Given request: Pull out the lines starting at the beginning of the records and ending at the line that contains "point(273,191)", with both ends included, and repeat them exactly. Leave the pictures out of your answer.

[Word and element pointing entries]

+ + + + +

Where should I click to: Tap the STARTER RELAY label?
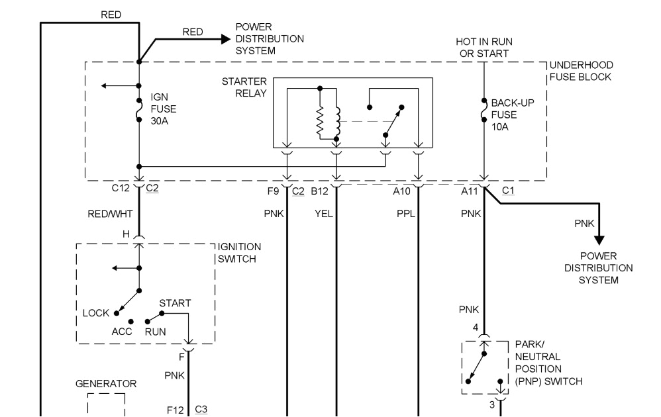point(244,87)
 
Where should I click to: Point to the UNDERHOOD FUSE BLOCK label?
point(582,71)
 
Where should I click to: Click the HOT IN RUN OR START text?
point(483,47)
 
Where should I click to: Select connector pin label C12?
point(121,188)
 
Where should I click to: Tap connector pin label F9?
point(273,191)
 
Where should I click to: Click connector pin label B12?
point(319,191)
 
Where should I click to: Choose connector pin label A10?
point(402,191)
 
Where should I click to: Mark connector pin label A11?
point(470,191)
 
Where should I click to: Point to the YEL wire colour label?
point(323,213)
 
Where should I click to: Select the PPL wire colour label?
point(405,213)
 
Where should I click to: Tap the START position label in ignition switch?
point(175,303)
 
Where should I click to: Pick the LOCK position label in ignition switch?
point(96,312)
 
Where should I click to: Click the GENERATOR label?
point(106,384)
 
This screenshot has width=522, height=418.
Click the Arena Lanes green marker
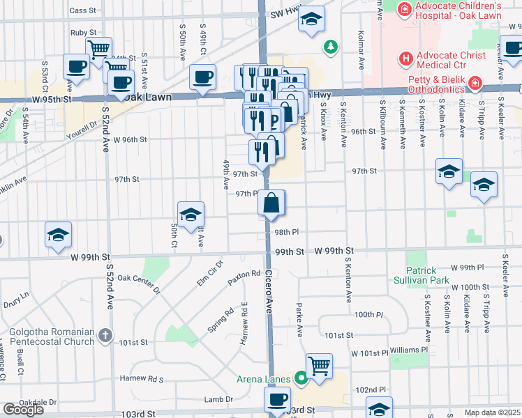(x=301, y=379)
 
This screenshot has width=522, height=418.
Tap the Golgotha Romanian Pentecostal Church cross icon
(x=105, y=336)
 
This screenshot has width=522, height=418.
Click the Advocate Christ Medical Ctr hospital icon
(x=404, y=59)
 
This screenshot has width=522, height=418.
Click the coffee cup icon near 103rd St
(x=277, y=399)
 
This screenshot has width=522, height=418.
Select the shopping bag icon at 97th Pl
(x=271, y=203)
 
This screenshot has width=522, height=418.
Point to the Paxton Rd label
(x=244, y=278)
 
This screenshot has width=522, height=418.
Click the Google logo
(x=23, y=409)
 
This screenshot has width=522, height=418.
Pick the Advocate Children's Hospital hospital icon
(x=404, y=9)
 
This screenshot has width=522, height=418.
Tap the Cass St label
(x=82, y=10)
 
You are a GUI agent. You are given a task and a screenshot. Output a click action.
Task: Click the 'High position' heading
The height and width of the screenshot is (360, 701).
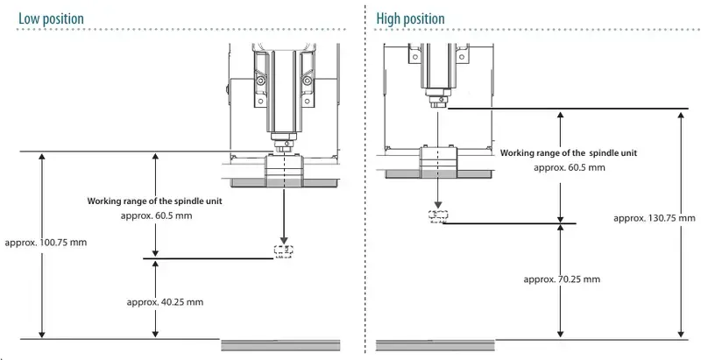click(410, 18)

+ + + + +

Solution to the problem:
Where should I click to: Tap the STARTER RELAY label?
point(244,87)
 
Where should I click to: Point to the UNDERHOOD FUSE BLOCK label?
point(582,71)
 
Where should I click to: Click the HOT IN RUN OR START text?
point(483,47)
 
Where should I click to: Select connector pin label C12?
point(121,188)
 
Where should I click to: Tap connector pin label F9?
point(273,191)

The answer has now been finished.